The Treasury select committee is challenging HMRC’s plans for making tax digital (MTD) over concerns that the proposals to make digital tax accounts and quarterly updates mandatory for all businesses will increase, rather than reduce, the administration burden for many companies
Committee chair Andrew Tyrie MP presses the point in a follow-up letter sent to Treasury financial secretary David Gauke MP, after earlier correspondence on the issue. Tyrie says he finds it ‘hard to see’ how MTD will reduce the administrative cost to businesses by £400m, as the Chancellor had stated in Parliament.
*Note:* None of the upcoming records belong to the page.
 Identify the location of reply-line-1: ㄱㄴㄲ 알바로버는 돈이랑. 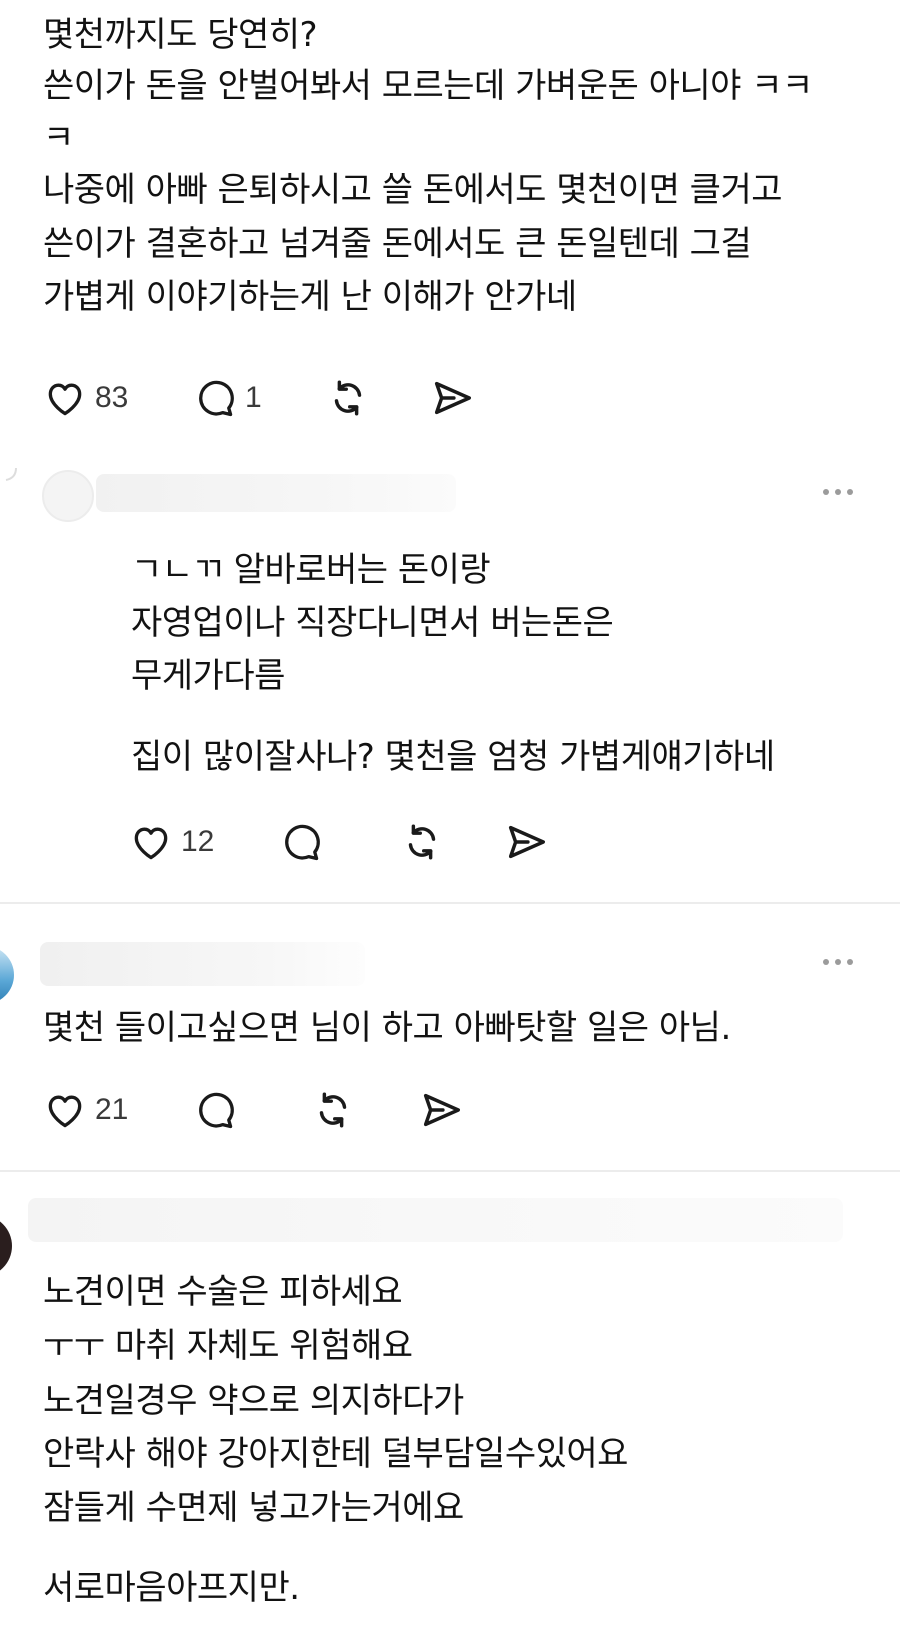
(311, 570).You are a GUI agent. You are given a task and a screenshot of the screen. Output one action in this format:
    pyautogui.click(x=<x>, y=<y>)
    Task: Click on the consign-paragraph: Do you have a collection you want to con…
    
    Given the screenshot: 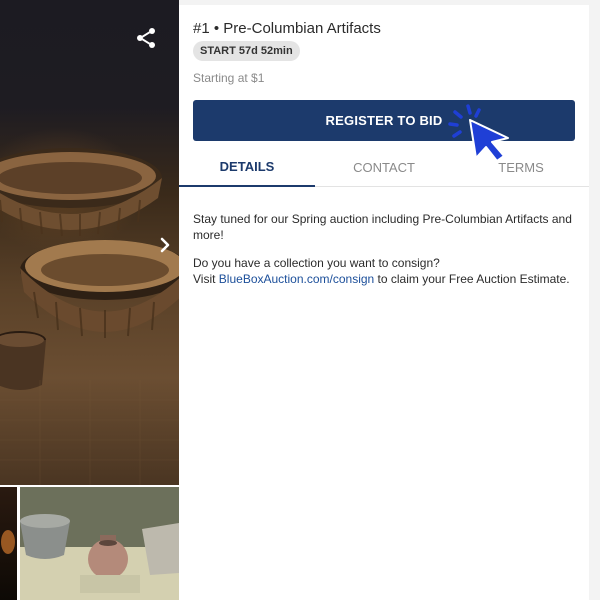 What is the action you would take?
    pyautogui.click(x=386, y=271)
    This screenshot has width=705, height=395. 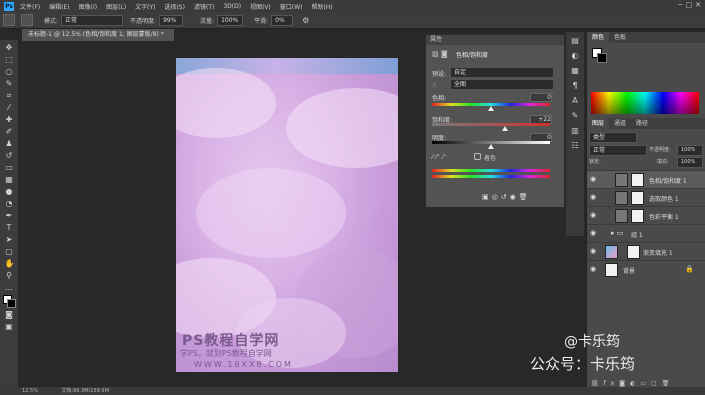 What do you see at coordinates (282, 20) in the screenshot?
I see `smooth-field: 0%` at bounding box center [282, 20].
‘It would be extremely surprising if such a huge aggregate saving, worth a lot to the individual businesses involved, had been overlooked by them. It would also be surprising if those who the government feel would benefit from changes to their record keeping had not spotted some of those gains,’ Tyrie wrote.
In his reply, sent last month, Gauke says that ‘the proposed changes will contribute to HMRC's target to reduce business burdens by £400m’. He does not, however, address Tyrie’s written request for an explanation of the assumption behind his early statement that only 10% of benefits would be achieved if quarterly updates were optional.
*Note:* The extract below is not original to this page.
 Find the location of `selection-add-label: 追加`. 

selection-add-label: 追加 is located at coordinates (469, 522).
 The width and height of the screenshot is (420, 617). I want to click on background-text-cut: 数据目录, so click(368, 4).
Instead, Gauke says that a detailed assessment of the impact on administrative burdens will be published alongside draft legislation. This is expected to be in December 2016, but there will be an initial draft impact assessment published when the formal consultation process begins in the spring. Gauke also says: ‘While a switch to digital may involve a transitional “cost”, I am confident that the overall benefits, in terms of ease, simplicity, speed and certainty of outcome will outweigh any initial cost.’
He goes on to say that under MTD, software will make manual activity such as transposing records into a tax or VAT return automatic, and says the software industry has indicated it is keen to work with HMRC to make available free apps for those with the most straightforward affairs.
Gauke says he wants ‘to dispel some of the myths about MTD’, and also states that HMRC is ‘considering very carefully’ support for the ‘minority without computers or smartphones’.
Commenting on the correspondence, Tyrie said: ‘For the vast majority of businesses and many individuals, MTD may be a sensible direction of travel. But there are some – for example, those who do not currently use computers or for whom quarterly reporting would be a substantial burden - who understandably remain very concerned about these proposals.
‘The government should consult widely before reaching any decisions on this. The requirement for all businesses to maintain a digital tax account needs to be tempered by provisions for those for whom this would be an unreasonable burden. Nor should an ambitious timetable be imposed at the expense of greater clarity for the millions of businesses these changes will affect.’
It is understood that the government will release three consultations on plans for mass adoption of digital tax accounts after the Budget on 16 March with one of the key topics likely to cover the contentious plans for quarterly reporting for companies, which could be significantly watered down following strong criticism from across the accounting profession and business.